▶ **TEXT PROVIDED**:
== Segment start ==

LONDON — If a store unveils its Christmas windows, and no one is around to see, do they bring any cheer?
Harvey Nichols has faced up to a great philosophical question brought on by England’s latest national lockdown, unveiling Christmas windows at its stores across the U.K. and Ireland with few, if any, people to enjoy them.
England went into a second, four-week lockdown at the start of this month, and while the government is hoping to ease those restrictions on Dec. 2, there are no guarantees that will happen, even with promising vaccines on the horizon and a stir-crazy population eager to get back into shops, pubs and restaurants.
Selfridges flipped on the Christmas window lights the week that lockdown began, while on Tuesday Harvey Nichols did the same, albeit with a pared-back display that puts the focus on the future.
The windows of the Knightsbridge store feature a simple color scheme in shimmering mirror and silver, with messages written in neon lights, including “Bring on 2021,” and “Bah Humbug,” alongside stars, mirror balls and blinking lights.
Janet Wardley, head of visual display at Harvey Nichols, said because 2020 “has been a year unlike any other, we’ve come up with a concept that looks forward to the New Year, while also reflecting the sentiment that many of us are feeling at present. It’s all done with Harvey Nichols’ sense of humor that we hope will raise a smile in passersby.”

== Segment end ==

▶ **COMPLETE THE FOLLOWING**:
a) In the article about the Harvey Nichols Christmas windows, what items are displayed alongside the neon messages in the Knightsbridge store windows?
b) Continue the article about the Harvey Nichols Christmas windows from its last sentence.
Nothing in the stored records is needed here.

Stored records:
== Segment start ==

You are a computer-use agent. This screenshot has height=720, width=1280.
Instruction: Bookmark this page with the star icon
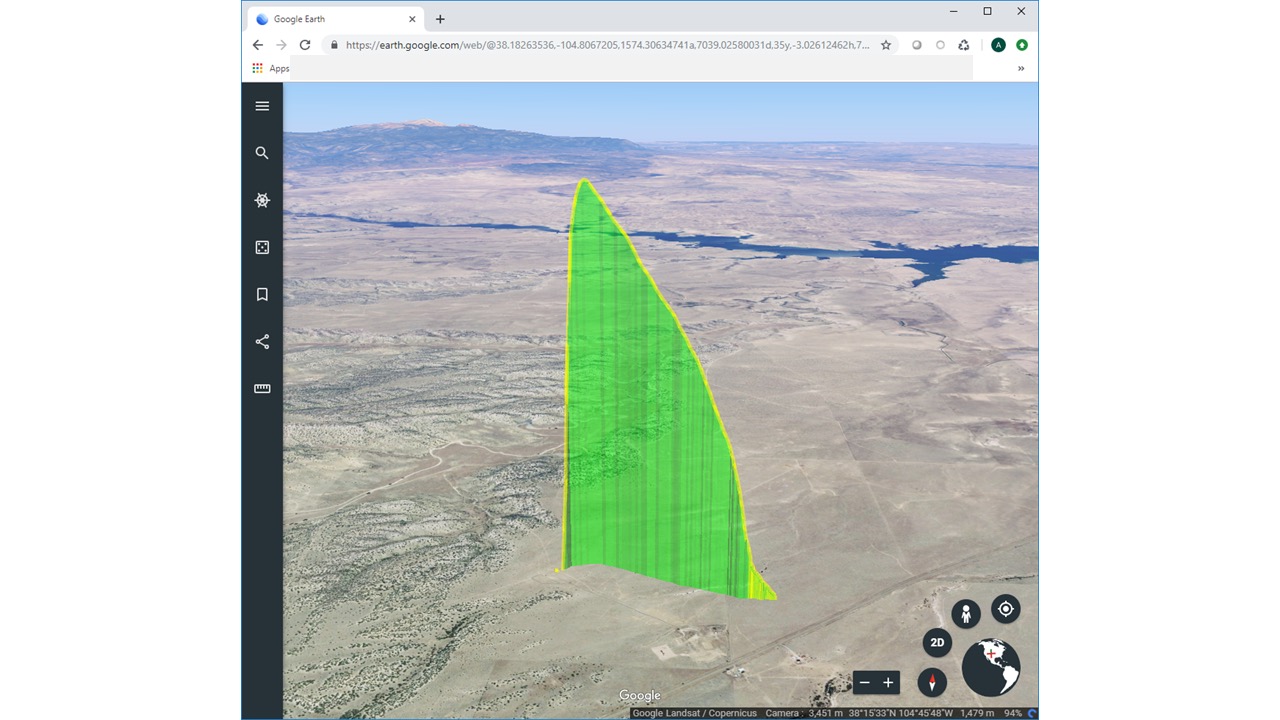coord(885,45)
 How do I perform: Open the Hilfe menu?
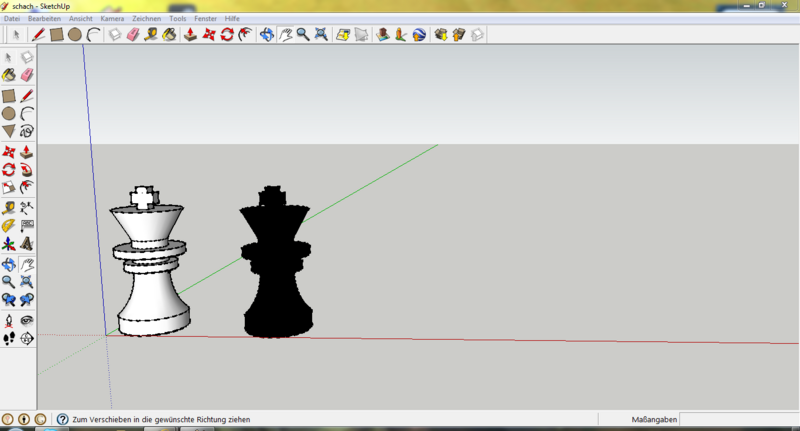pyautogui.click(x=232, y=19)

== Segment end ==
== Segment start ==

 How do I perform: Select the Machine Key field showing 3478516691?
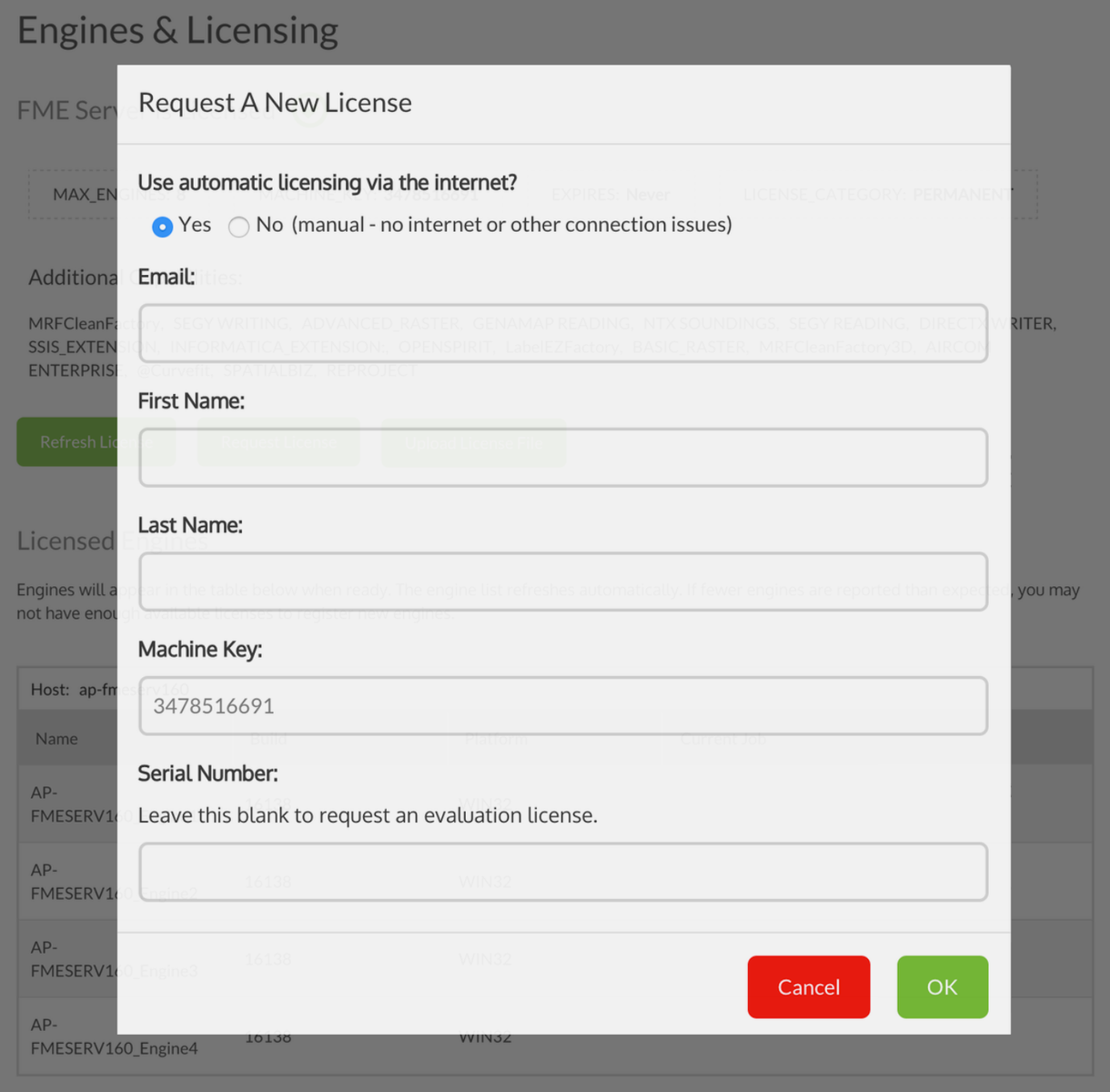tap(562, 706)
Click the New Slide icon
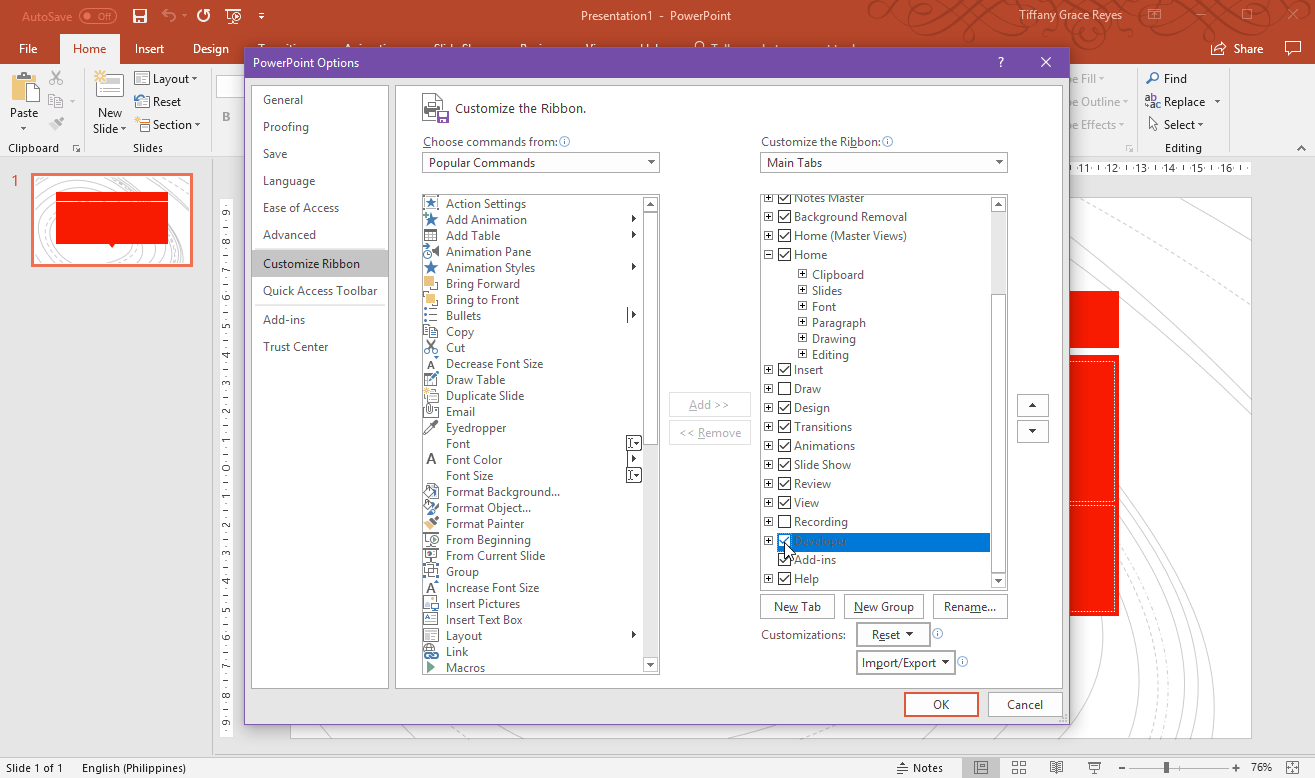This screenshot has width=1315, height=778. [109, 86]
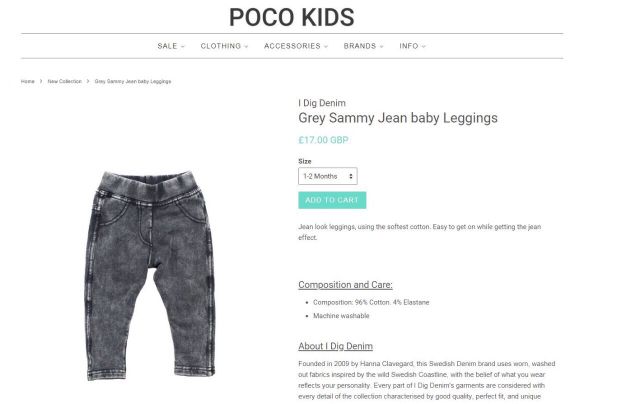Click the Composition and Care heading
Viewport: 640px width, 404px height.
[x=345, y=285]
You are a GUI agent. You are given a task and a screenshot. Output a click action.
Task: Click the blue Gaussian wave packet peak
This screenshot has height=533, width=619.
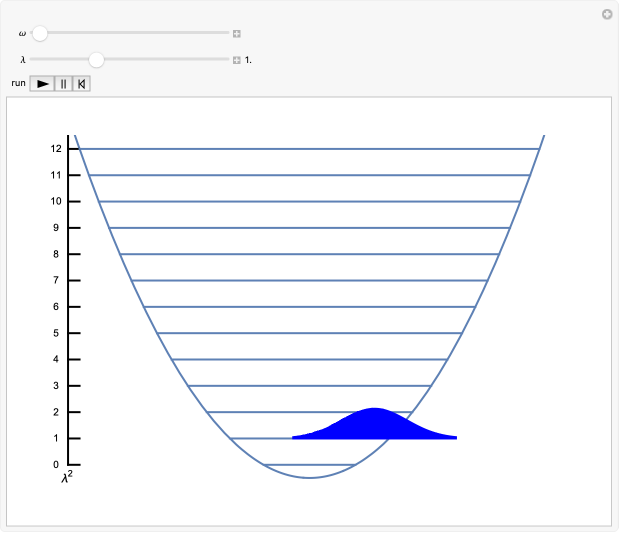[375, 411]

== Segment end ==

▶ **ANSWERS TO EACH TASK**:
a) Stars, mirror balls and blinking lights.

b)
It’s no wonder that Harvey Nichols is looking to the future, as 2020 has been a rotten year all round for British retailers, which have been forced to shut and lay off staff due to the coronavirus.
London retailers have been particularly hard hit by the freeze on international tourism, and the chilling prospect that the U.K. Treasury could cancel the tax-free shopping for visitors from outside the EU as of Jan. 1.
Bah humbug, indeed.
Selfridges is another retailer that’s hoping for a cheery holiday season. Earlier this month the store debuted its “Once Upon a Christmas,” campaign showing Santa decorating a Christmas tree in one of the Oxford Street flagship’s windows, and other familiar characters such as the Fairy Godmother.
Other windows feature Christmas trees by artists such as Antony Burill, Helen Bullock and Hanna Hansdotter.